介護の現場

遠くの子供より近くの他人

 認知症、知的障害、精神障害等で判断能力が不十分と判断された本人に代わり、不動産や預貯金などの財産管理の責任と義務を負う代理人を設定できる。

 手続きは、本人が住む所轄の家庭裁判所に、「申立書、財産目録、医師の診断書」を提出(申立人資格者は、弁護士や司法書士、配偶者、4親等以内の親族)する。

 以来、古橋さんの資産は、家庭裁判所から指定された人権派の弁護士と、その弁護士を補助する形で、畠山さんが「成年後見人」として管理することになった。

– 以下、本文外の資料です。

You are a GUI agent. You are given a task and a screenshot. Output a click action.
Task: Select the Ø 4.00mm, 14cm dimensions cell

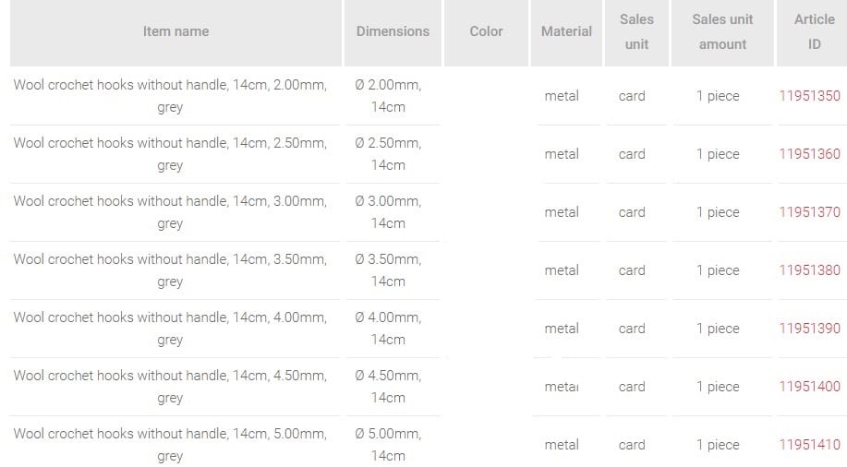click(388, 329)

「週に1回、古橋さんを訪ねて、買い物のお使いや身の回りのお世話をします。また、空き家になっている自宅を訪ねて空気の入れ替え。それに、子どもさんが小遣いをせびりに訪ねてきても、『もう母親に権限はありません。弁護士を通してください』と伝えています。月に1回、弁護士(家庭裁判所)に収支明細書の提出も行っています」(畠山さん)

 成年後見人の月額支払いは、被成年後見の資産状況にもよるが、平均(現在、成年後見人は全国に10万人前後)して8万~15万円程度だという。